Review of “The Velvet Queen”: A Bewitching and Tranquil Nature Document
Slender and slender figure in spotted silvery blond, the snow leopard is one of the great haughty glamazons of the animal kingdom – a status aptly recognized in the English title of “The Velvet Queen”, the unexpected pretty screen of French docmaker Marie Amiguet ode to the little-seen feline. (The original French title is rather more prosaic “La panthère des neiges.”) However, if the title implies the naturalistic equivalent of the cult of the diva, the film’s approach surprises us, focusing less on the hairy glare of the snow leopard in its natural Tibetan. habitat than on the very act of looking at nature in the first place. Joining two compatriots – leading wildlife photographer Vincent Munier and adventurer Sylvain Tesson – on an arduous hike to spot the beast, the doc thinks thoughtfully about the conflicting nature of a one-sided relationship between observer and observed.
More arthouse than Animal Planet, with a little atmospheric score by Nick Cave and Warren Ellis, this next Oscilloscope release (which premiered in Cannes’ new eco-conscious program) should find a dedicated audience without becoming a “My Octopus Teacher” level Phenomenon. It is suspected that his distant subject will not care. Man, after all, is the primary reason the queen in question has become so elusive, as poaching and environmental destruction has reduced the Asian snow leopard population to critically endangered levels. And with the man, in turn, having subsequently granted him some sort of mythical status for this rarity, “The Velvet Queen” tacitly wonders what the cat owes to its human admirers.
It is this ironic and self-effacing consciousness that lends an endearing chimerical air to the quest of Munier and Tesson, and that separates the film from the nature documentaries more clearly focused on the spectacle of its ilk.
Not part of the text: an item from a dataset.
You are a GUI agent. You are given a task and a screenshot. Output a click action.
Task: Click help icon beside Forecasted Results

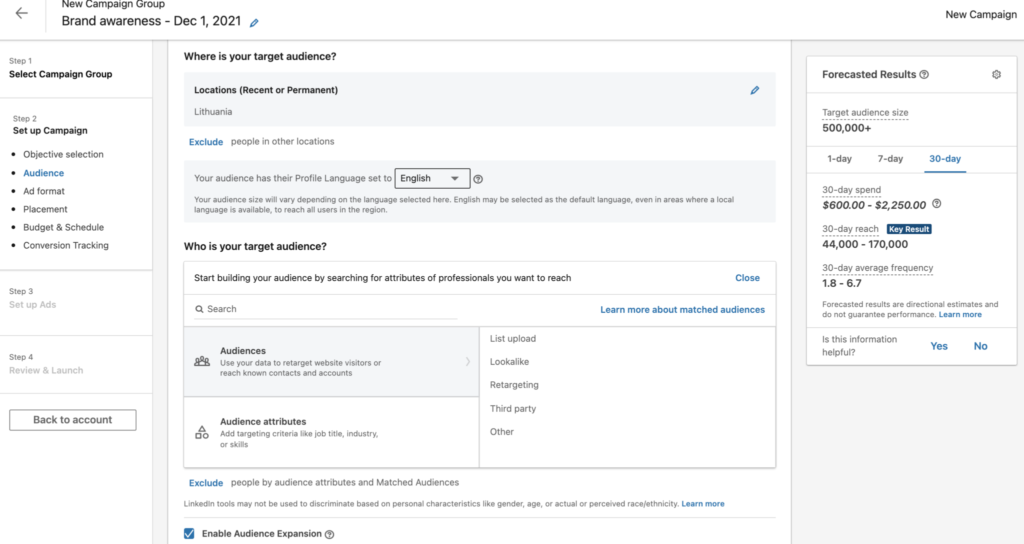(x=924, y=75)
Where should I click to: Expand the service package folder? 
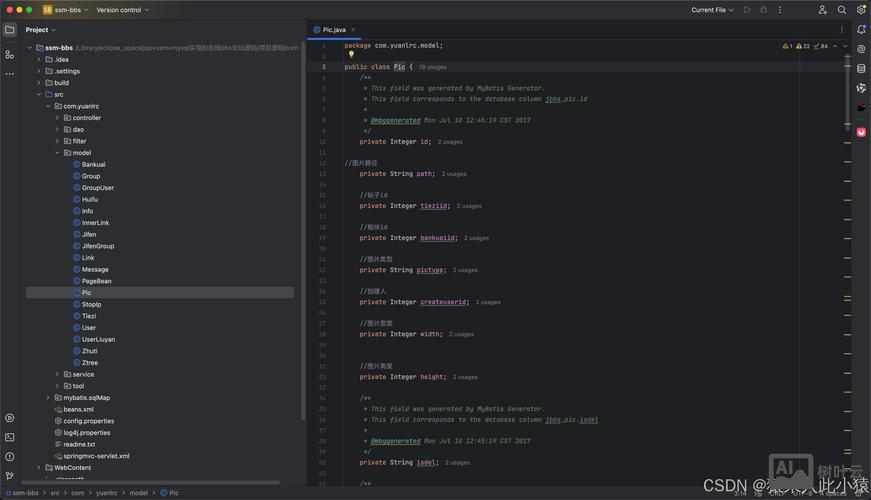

On the one hand, Amiguet – a first-time director who has already shot the 2016 wolf-themed, wolf-focused documentary ‘The Valley of the Wolves’ – has little interest in the iridescent and awe-inspiring aesthetic gloss so popular in his genre. There is no magical varnish applied to the incredibly rugged taupe-hued landscapes of the Tibetan highlands, the considerable beauty of which nevertheless does not require framing.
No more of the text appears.